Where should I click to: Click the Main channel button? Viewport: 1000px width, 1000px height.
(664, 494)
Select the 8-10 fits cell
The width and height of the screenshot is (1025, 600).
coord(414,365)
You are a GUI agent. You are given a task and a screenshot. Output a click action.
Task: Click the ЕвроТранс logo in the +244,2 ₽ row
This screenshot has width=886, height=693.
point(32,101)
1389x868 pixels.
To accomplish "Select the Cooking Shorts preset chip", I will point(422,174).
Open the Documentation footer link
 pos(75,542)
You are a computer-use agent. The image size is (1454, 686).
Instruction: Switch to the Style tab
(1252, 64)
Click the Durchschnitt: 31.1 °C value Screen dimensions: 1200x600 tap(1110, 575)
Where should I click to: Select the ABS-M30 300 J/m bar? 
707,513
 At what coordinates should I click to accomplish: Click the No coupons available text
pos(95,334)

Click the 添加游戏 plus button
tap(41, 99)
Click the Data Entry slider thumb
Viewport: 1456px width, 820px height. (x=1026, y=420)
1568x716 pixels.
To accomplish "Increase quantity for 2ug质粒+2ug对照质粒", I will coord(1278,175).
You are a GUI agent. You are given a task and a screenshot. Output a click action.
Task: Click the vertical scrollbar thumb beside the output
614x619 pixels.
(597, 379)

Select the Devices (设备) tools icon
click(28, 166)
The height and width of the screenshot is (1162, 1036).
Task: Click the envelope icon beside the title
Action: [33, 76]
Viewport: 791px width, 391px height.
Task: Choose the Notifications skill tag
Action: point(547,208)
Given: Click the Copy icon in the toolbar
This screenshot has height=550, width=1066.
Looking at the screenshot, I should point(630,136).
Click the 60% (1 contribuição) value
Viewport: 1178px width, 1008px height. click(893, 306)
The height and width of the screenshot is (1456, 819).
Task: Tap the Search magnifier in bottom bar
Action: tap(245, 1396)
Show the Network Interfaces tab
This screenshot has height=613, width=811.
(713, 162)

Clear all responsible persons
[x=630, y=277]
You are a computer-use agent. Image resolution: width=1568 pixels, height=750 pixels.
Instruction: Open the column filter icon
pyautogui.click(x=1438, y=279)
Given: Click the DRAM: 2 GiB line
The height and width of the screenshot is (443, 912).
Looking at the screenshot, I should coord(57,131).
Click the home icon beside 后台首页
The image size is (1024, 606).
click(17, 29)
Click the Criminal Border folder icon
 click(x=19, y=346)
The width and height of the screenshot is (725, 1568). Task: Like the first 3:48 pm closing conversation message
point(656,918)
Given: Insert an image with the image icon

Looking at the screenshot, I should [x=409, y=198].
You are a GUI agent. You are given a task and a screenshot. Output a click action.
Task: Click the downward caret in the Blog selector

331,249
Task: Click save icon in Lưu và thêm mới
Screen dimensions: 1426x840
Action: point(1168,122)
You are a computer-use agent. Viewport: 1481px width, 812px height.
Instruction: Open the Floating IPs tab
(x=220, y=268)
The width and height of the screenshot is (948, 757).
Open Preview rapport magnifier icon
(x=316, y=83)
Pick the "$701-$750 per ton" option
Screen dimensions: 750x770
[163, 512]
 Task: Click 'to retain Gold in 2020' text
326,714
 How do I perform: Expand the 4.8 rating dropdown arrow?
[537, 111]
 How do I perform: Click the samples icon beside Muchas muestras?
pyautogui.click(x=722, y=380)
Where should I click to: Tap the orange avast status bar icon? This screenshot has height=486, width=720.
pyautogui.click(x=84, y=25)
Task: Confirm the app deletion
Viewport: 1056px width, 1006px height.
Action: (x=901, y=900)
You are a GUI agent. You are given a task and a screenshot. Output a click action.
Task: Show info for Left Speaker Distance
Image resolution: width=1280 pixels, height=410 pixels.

[TASK DESCRIPTION]
Please give back only the lines between the first line of the entries and the line with "1389x868 pixels.", both ends included, word for word.

[WORKED SOLUTION]
Where should I click to: Click the Main channel button? Viewport: 1000px width, 1000px height.
(664, 494)
Select the 8-10 fits cell
The width and height of the screenshot is (1025, 600).
coord(414,365)
You are a GUI agent. You are given a task and a screenshot. Output a click action.
Task: Click the ЕвроТранс logo in the +244,2 ₽ row
This screenshot has width=886, height=693.
point(32,101)
1389x868 pixels.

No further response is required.